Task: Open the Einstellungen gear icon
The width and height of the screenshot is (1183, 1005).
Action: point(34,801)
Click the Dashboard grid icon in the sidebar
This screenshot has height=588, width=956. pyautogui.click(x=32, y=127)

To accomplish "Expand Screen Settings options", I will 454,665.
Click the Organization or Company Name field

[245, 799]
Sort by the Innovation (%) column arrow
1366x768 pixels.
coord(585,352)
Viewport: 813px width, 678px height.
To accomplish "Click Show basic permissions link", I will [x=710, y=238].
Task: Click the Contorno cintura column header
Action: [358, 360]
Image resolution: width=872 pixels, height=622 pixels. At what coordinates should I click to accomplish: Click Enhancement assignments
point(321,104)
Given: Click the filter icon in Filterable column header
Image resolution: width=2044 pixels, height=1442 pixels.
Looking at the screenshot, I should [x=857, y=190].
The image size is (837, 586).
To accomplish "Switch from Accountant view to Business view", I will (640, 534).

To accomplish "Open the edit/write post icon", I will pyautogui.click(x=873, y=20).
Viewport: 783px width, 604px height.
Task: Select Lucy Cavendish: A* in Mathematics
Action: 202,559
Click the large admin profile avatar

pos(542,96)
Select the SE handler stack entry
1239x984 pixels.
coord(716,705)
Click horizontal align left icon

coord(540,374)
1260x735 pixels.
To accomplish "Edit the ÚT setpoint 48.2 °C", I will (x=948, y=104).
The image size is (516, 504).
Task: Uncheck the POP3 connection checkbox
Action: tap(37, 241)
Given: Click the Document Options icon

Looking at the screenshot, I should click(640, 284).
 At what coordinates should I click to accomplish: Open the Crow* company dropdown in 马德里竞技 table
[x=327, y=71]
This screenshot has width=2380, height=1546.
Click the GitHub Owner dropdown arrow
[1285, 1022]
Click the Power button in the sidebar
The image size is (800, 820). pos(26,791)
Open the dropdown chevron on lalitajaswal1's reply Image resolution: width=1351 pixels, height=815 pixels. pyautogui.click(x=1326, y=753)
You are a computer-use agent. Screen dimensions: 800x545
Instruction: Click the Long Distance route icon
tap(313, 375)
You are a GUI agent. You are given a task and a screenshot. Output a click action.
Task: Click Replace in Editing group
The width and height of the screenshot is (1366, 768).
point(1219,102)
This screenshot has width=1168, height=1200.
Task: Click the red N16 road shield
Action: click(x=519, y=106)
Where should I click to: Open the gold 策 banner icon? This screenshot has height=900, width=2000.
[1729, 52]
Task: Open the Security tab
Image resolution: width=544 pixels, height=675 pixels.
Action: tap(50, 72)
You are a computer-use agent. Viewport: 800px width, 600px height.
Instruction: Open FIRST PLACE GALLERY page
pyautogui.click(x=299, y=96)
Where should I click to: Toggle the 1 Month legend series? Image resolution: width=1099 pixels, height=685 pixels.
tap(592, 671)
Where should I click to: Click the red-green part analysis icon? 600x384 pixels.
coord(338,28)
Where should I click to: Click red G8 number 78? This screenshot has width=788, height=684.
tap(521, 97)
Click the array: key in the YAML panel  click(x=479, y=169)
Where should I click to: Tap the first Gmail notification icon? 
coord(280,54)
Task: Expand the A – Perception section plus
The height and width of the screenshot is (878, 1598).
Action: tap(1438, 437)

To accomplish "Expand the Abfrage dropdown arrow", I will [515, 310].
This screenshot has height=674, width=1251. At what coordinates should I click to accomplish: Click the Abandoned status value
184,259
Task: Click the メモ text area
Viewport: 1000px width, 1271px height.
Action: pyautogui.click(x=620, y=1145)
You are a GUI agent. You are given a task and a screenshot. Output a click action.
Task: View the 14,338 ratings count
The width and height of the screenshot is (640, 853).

=-=-=

### TASK DESCRIPTION
Each line above that holds the string "computer" should be copied and shown.

### SOLUTION FOR THIS PROBLEM
You are a computer-use agent. Screen dimensions: 800x545
You are a computer-use agent. Viewport: 800px width, 600px height.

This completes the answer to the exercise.